The last 3 days have been a stress filled, sleepless expensive nightmare. My Nana died Tuesday morning after 86 years of being awesome. I received the call from my brother while I was at work, knowing something was wrong called him back. That's when he told me, and the heartaches began.
My Nana is the person I remember knitting. She's the reason I knit and love it so much. In my own little way it's my way of being close to her. Sharing the joy or creating that she loved so much. In recent years with declining health she hasn't been able to knit and I'm my own small way I feel like I'm continuing her legacy.
I have wonderful childhood memories of warm wool socks and cabled mittens. I definitly did not appreciate them at the time but as I got older and learned what it takes to create them I am so luck to have had a Nana or anyone to take the time to make things for me because she loved me.
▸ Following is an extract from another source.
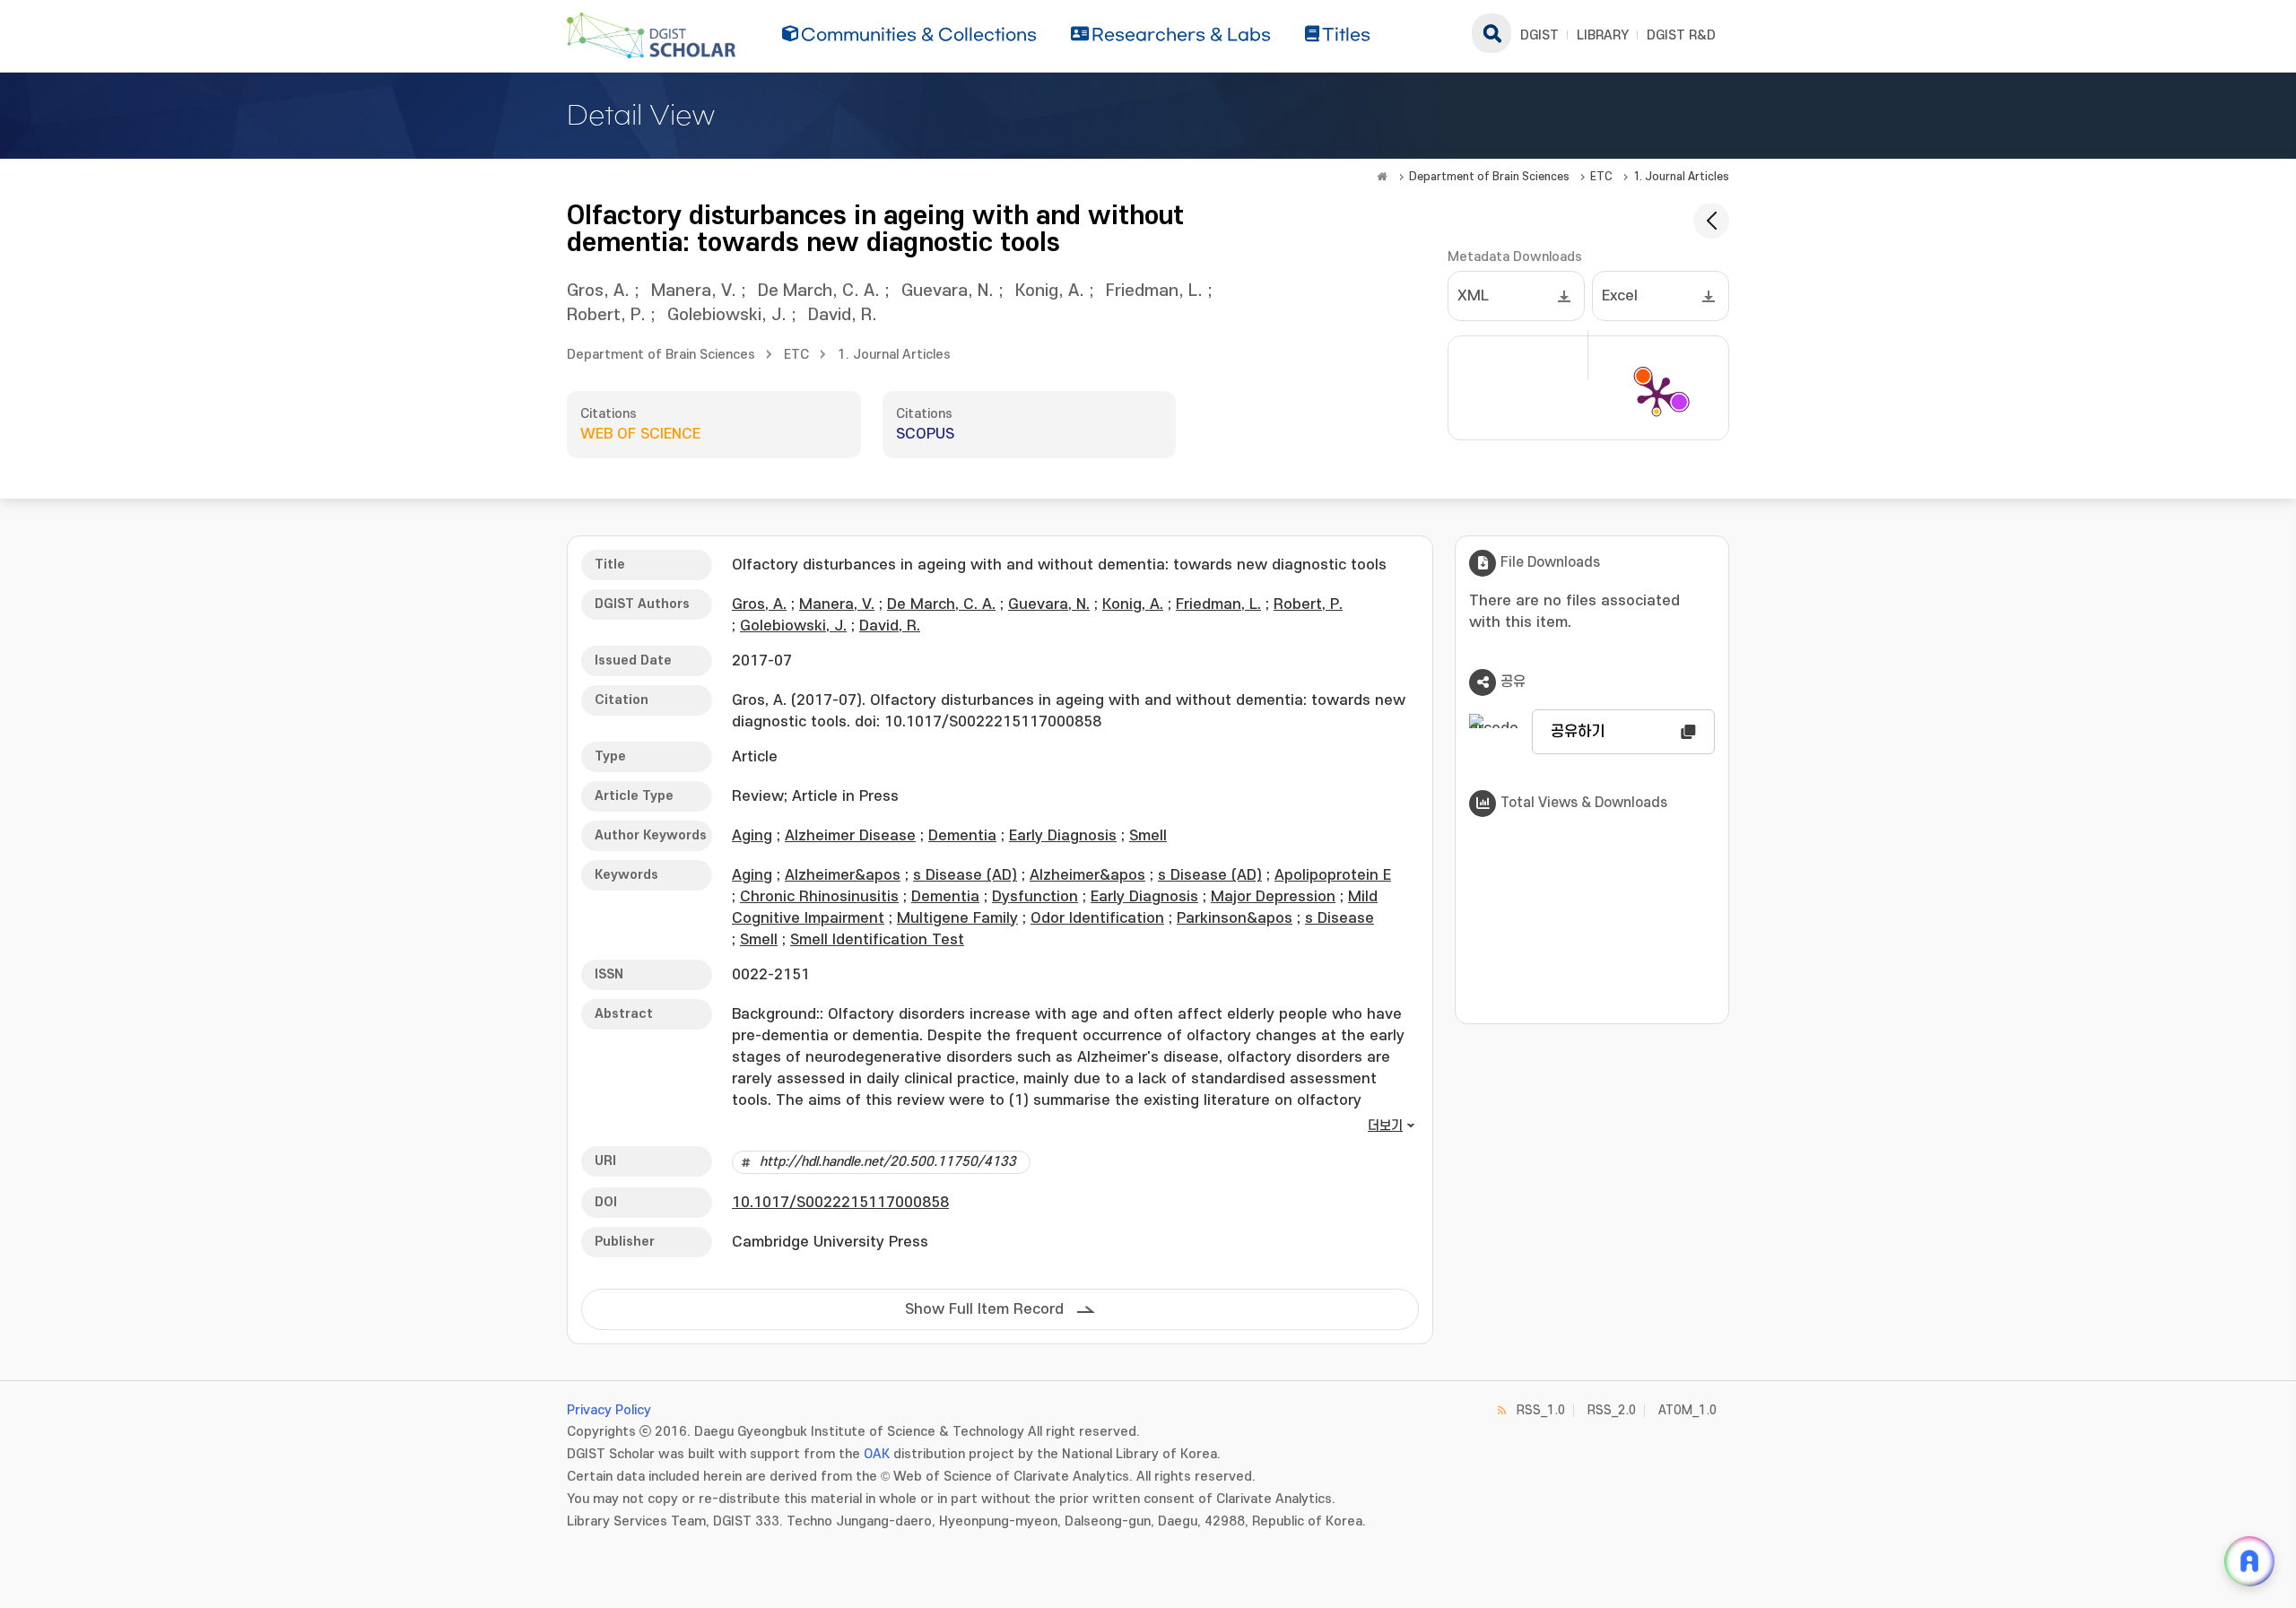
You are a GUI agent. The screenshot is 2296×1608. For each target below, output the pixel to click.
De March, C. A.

My heart is heavy with all the "Never Agains" and I wish I had made more of an efforts. I am very grateful for every Christmas visit, every summer they spent with us. All the time we had I am very lucky to have had that time.
As I write this on my iPhone, waiting on my lay over,(crying like a crazy person) I can't help but have a little bit of joy for the amazing life my Nana lived. She taught me a lot, made me laugh and was always so loving.
Goodbye Nana I love you very much and you will be missed very much.
Please excuse my poor-er than usual grammar.